Team aus Kiew thematisiert Krieg, Flucht und Entwurzelung
Viele im Publikum haben Tränen in den Augen. Der Regisseur Vlad Troitskyi, Tetiana Troitska und die Dakh Daughters beschreiben auch Flucht und Entwurzelung. Das aus Kiew stammende Team hat in Frankreich Zuflucht gefunden. Angst, Wut, Schmerz und eine unglaubliche Kraft stecken in diesem Abend. Am Ende bedankt sich das Ensemble für die Unterstützung der Ukraine. Eine Zuschauerin resümiert: "Ich habe gemerkt, wie stark künstlerische Auseinandersetzung uns Menschen hilft. Ich glaube, das ist einfach überlebenswichtig."
Kultursenator hält Rede über "Vernunft der Zuversicht"
Überlebenswichtig ist auch die Hoffnung. Wie können wir das Hoffen (wieder) lernen? Von dieser Frage ging Carsten Brosda in seiner Rede über die "Vernunft der Zuversicht" aus. Nicht ohne darauf zu verweisen, dass es uns hier in Deutschland vergleichsweise gut geht, immer noch. Trotzdem fehle angesichts der großen Krisen die Zuversicht. Deshalb, so Brosda, brauchen wir neue Geschichten und gerade für junge Menschen auch neue Träume, eine konkrete Utopie. "Das müssen wir als Gesellschaft beantworten, weil wir sagen können müssen, wofür es sich lohnt zu träumen. Denn nur dann lohnt es sich auch für etwas zu arbeiten und an etwas zu arbeiten. Ich glaube, an dieser Idee ist mehr dran, als wir momentan gesellschaftlich wahrhaben müssen", so Brosda.

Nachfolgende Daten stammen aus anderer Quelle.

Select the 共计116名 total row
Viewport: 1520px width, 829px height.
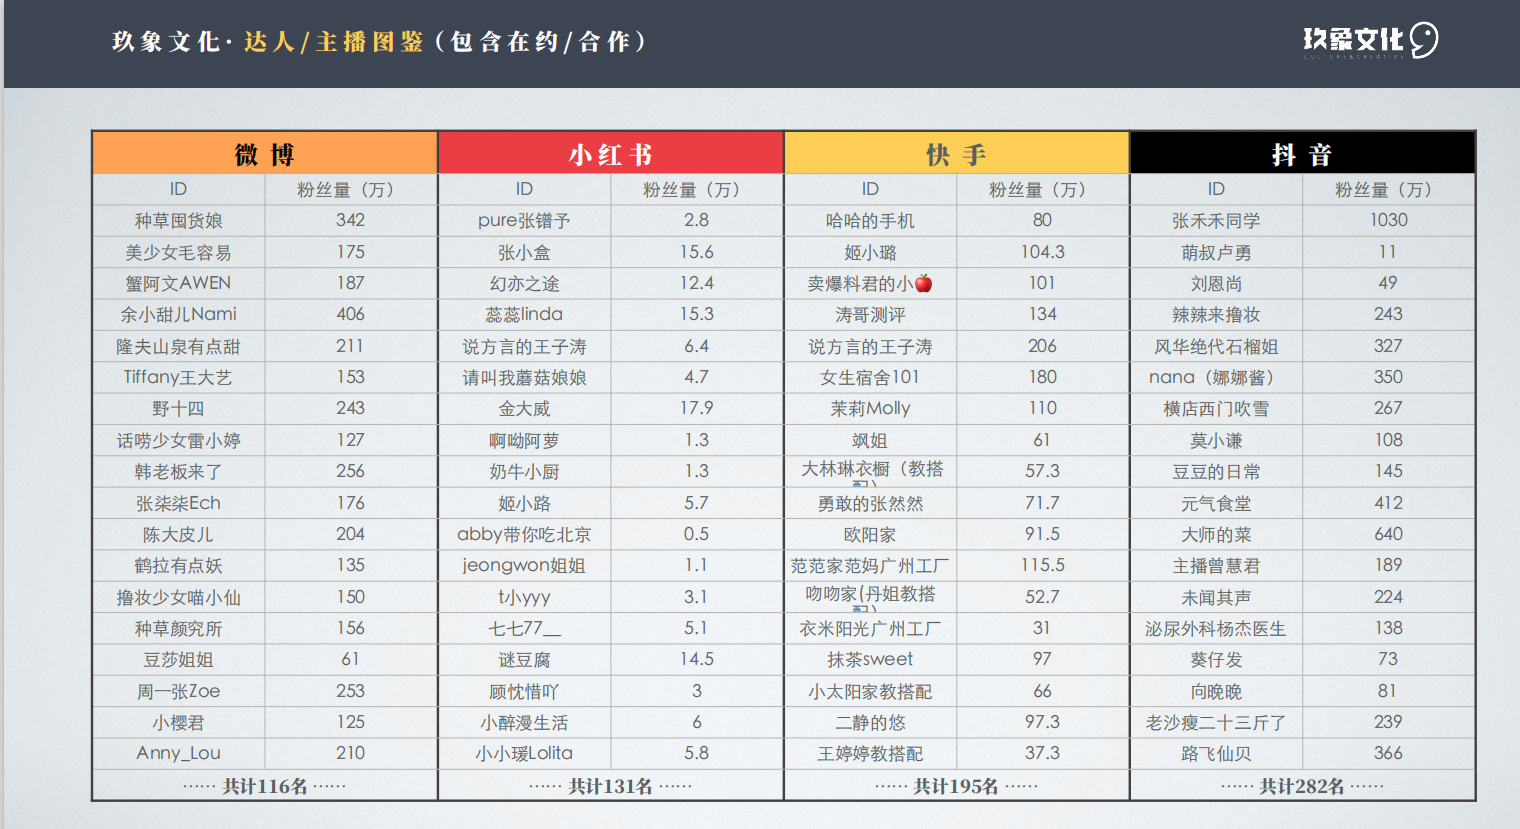coord(265,786)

Raum für wirkliche Auseinandersetzung - privat und öffentlich
Ein wichtiges Element auf dem Weg dorthin ist, folgt man Brosda, das Gespräch, die wirkliche Auseinandersetzung, privat und öffentlich. Dafür müssten Räume und Raum geschaffen werden. Von der Politik forderte er in dem Zusammenhang Mut zur Vision und zur Zuversicht. Die Kunst könne entscheidend dazu beitragen, beides zu entwickeln. Denn hier würden Geschichten erzählt, von Veränderung und Aufbruch. Ebenfalls wichtig: zuhören. "Wir können so vernünftig sein, zuversichtlich zu bleiben. Wir können die Welt neu denken", so Brosda. "Wenn wir gemeinsam auf die Suche nach Antworten gehen, dann werden wir auch welche finden."